==== Source extract

Global Forum on Food Security and Nutrition (FSN Forum)

Hello,

I would like to submit the following work for consideration:

Cocoa Corporation is participating in 3-year study that merges drainage management authority objectives with conservation services that follow circular economy principles. The project aims to improve water quality, rebuild soil health and increase crop resiliency, while benefiting farm economics and creating new business opportunities throughout the region.

Specifically, the team will focus on reducing phosphorus, nitrogen and sediment loads to the Great Lakes Basin, and on increasing the ability of soils to hold water. The team projects that even a moderate level of uptake a few years beyond the project would greatly reduce agriculturally-derived nutrient loading to the Great Lakes.

Agricultural landowners in legal drainage districts must pay assessments to maintain and improve the public drainage systems that serve them. These assessments are generally based purely on acreage and/or linear extent of the adjacent drainage. This project will test new methods for calculating drain assessments that reward farmers who implement land management practices that improve soil and water quality. This adaptive drain fee assessment model presents the opportunity to test market-based approaches that work in support of the model.

========
==== Data excerpt

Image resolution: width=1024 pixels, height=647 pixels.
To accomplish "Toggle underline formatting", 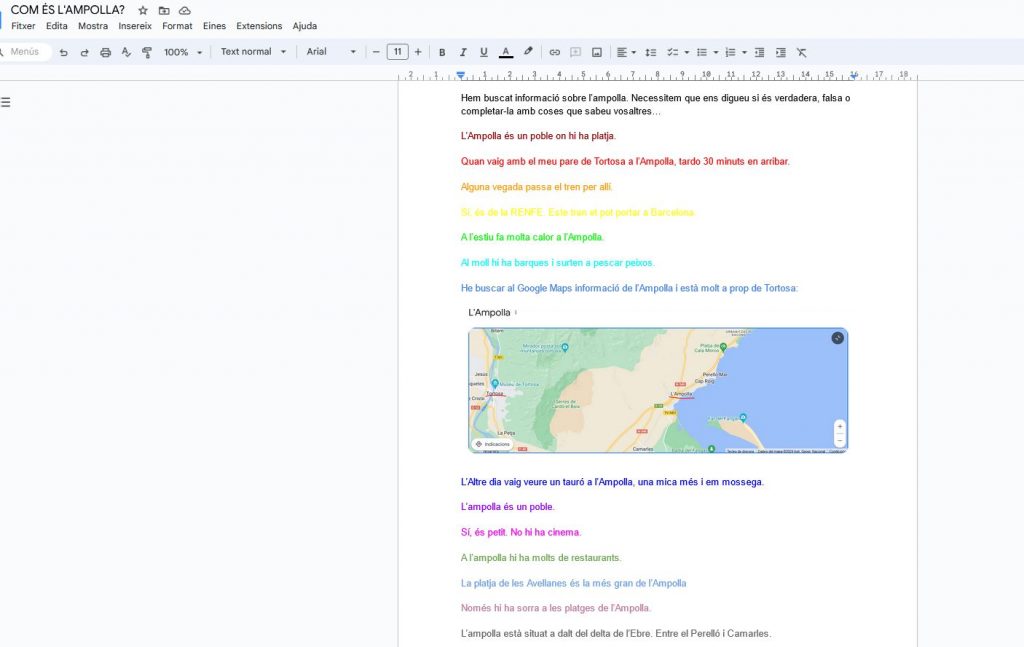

========

▶ **Exercise 1**: Could you retype the FSN Forum submission on drainage assessments word for word, starting at "I would like" and ending at "throughout the region."?
▶ **Exercise 2**: Can you continue the FSN Forum submission about the drainage fee assessment study from where it stops?

▶ **Output 1**:
I would like to submit the following work for consideration:

Cocoa Corporation is participating in 3-year study that merges drainage management authority objectives with conservation services that follow circular economy principles. The project aims to improve water quality, rebuild soil health and increase crop resiliency, while benefiting farm economics and creating new business opportunities throughout the region.

▶ **Output 2**:
Three treatment approaches will be tested in this project with pilot locations in Van Buren County, Michigan, Milwaukee River watershed, Wisconsin and a to-be-finalized location in Indiana. These pilots will yield information on both water quality benefits and economic opportunities associated with phosphorus capture. The project will create and propel a community of practice that includes drainage district authorities, conservation managers, agricultural retailers, commodity buyers, farmers, and food waste generators that will extend this work beyond the initial Great Lakes pilot locations.

Cocoa’s role in this study will be to produce a high quality humus compost from organic waste residuals, apply the compost in variable application rates, and then measure the effects of the compost on nutrient and water use efficiency as well as crop yields. The diverse microorganisms contained in our compost will help rejuvenate nutrient cycling and suppress soil diseases.